[EXCERPTED TEXT]:
━━━━
Hacker Newsnew | past | comments | ask | show | jobs | submitlogin
RCE via GitHub import (gitlab.com/gitlab-org)
184 points by louislang on Oct 10, 2022 | hide | past | favorite | 54 comments


> Sawyer is a crazy class that converts a hash to an object whose methods are based on the hash's key:

For those not familiar with Ruby terminology, "hash" in this context means what other languages would call a hash map, associative array, or dictionary. At first I thought it was referring to the hash of a value, and couldn't grok it.


For those on the Python side of things, https://box.readthedocs.io/en/development/ does something similar and is a great utility to reach for when you're handling trusted JSON-like data and need an API-like interface.

(The Django templating language does this too, albeit in a more magical way: https://docs.djangoproject.com/en/4.1/ref/templates/language...)

Just... make sure you're aware of the issue that the OP's RCE brings up!
━━━━
[WRITTEN INSTRUCTION 1]: Sum up the thread in two sentences.
The thread above and the entries after it come from unrelated sources.

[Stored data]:
━━━━
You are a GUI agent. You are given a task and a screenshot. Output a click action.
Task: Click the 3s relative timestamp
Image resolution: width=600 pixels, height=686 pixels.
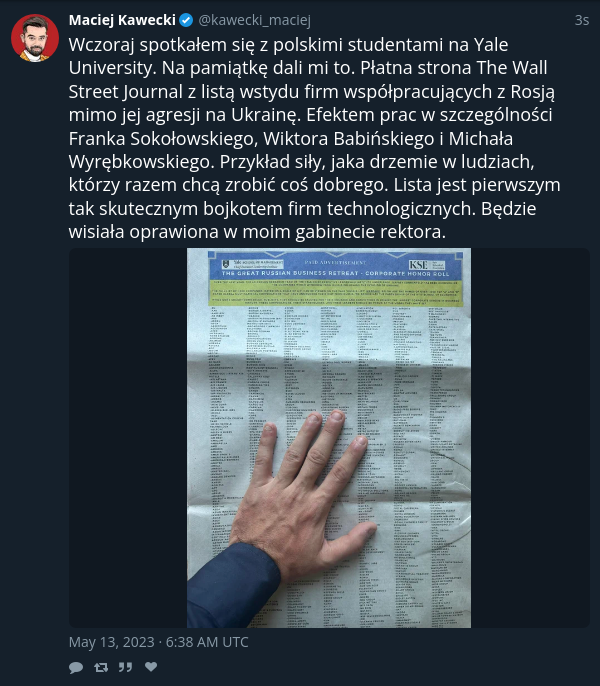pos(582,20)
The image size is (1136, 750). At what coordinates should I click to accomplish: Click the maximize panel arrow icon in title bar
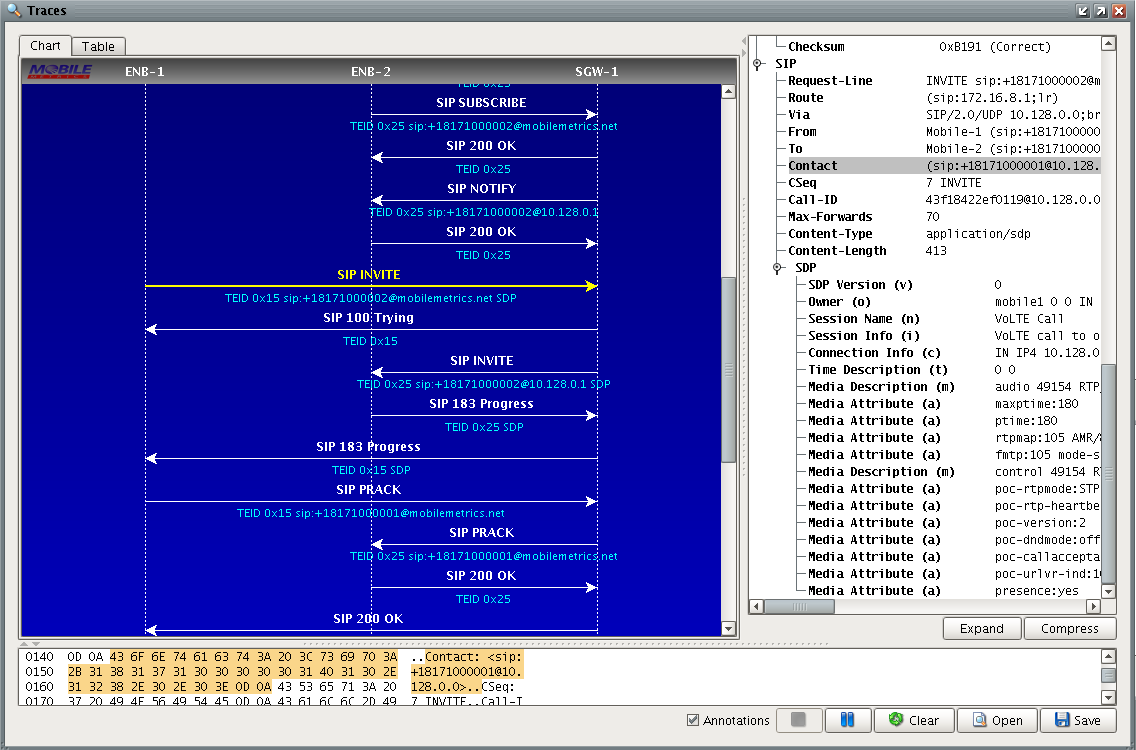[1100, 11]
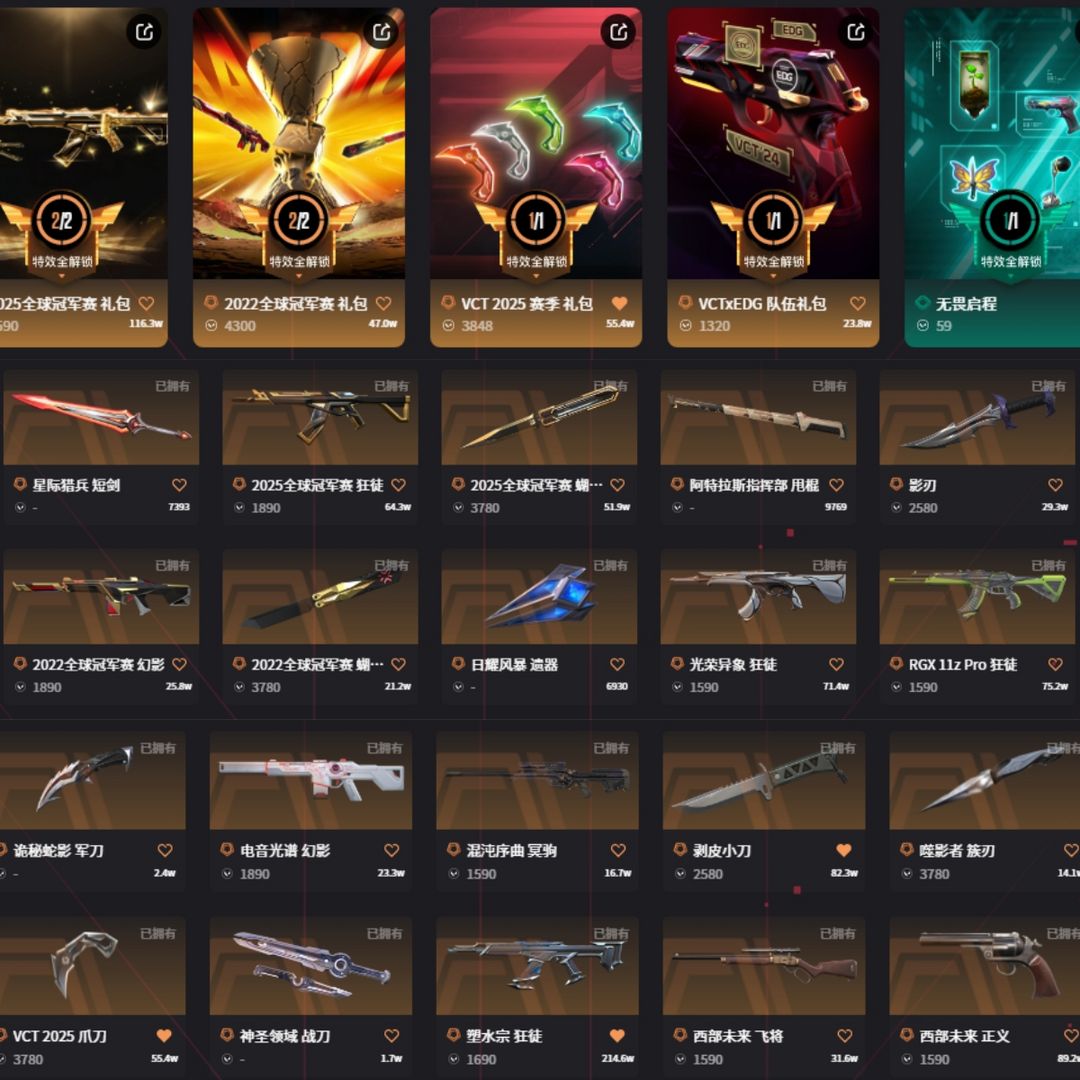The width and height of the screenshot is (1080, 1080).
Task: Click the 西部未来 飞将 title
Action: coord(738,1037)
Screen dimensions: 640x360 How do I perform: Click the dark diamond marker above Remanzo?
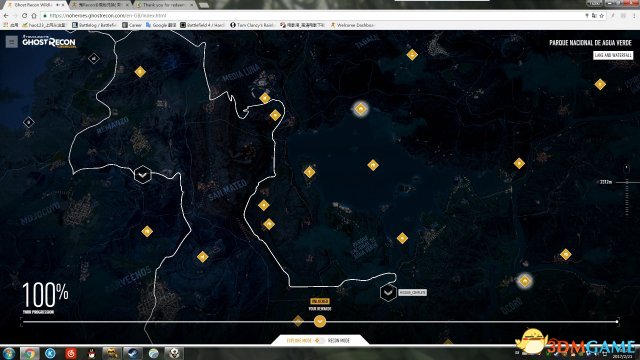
━━━━
[WRITTEN INSTRUCTION 2]: Give the lines of the stored data entries as a numbered list, skipping blank lines and leaving the pictures out.

[EXPECTED ANSWER 1]: In a Hacker News thread about remote code execution via GitHub import in GitLab, one commenter explains that a "hash" in Ruby means what other languages call a hash map, associative array, or dictionary. Another points Python users to Box, which does something similar for trusted JSON-like data that needs an API-like interface, notes that the Django templating language does this too, and warns readers to be aware of the issue the RCE raises.

[EXPECTED ANSWER 2]:
1. You are a GUI agent. You are given a task and a screenshot. Output a click action.
2. Task: Click the 3s relative timestamp
3. Image resolution: width=600 pixels, height=686 pixels.
4. pos(582,20)
5. The image size is (1136, 750). At what coordinates should I click to accomplish: Click the maximize panel arrow icon in title bar
6. [1100, 11]
7. The width and height of the screenshot is (1080, 1080).
8. Task: Click the 西部未来 飞将 title
9. Action: coord(738,1037)
10. Screen dimensions: 640x360 How do I perform: Click the dark diamond marker above Remanzo?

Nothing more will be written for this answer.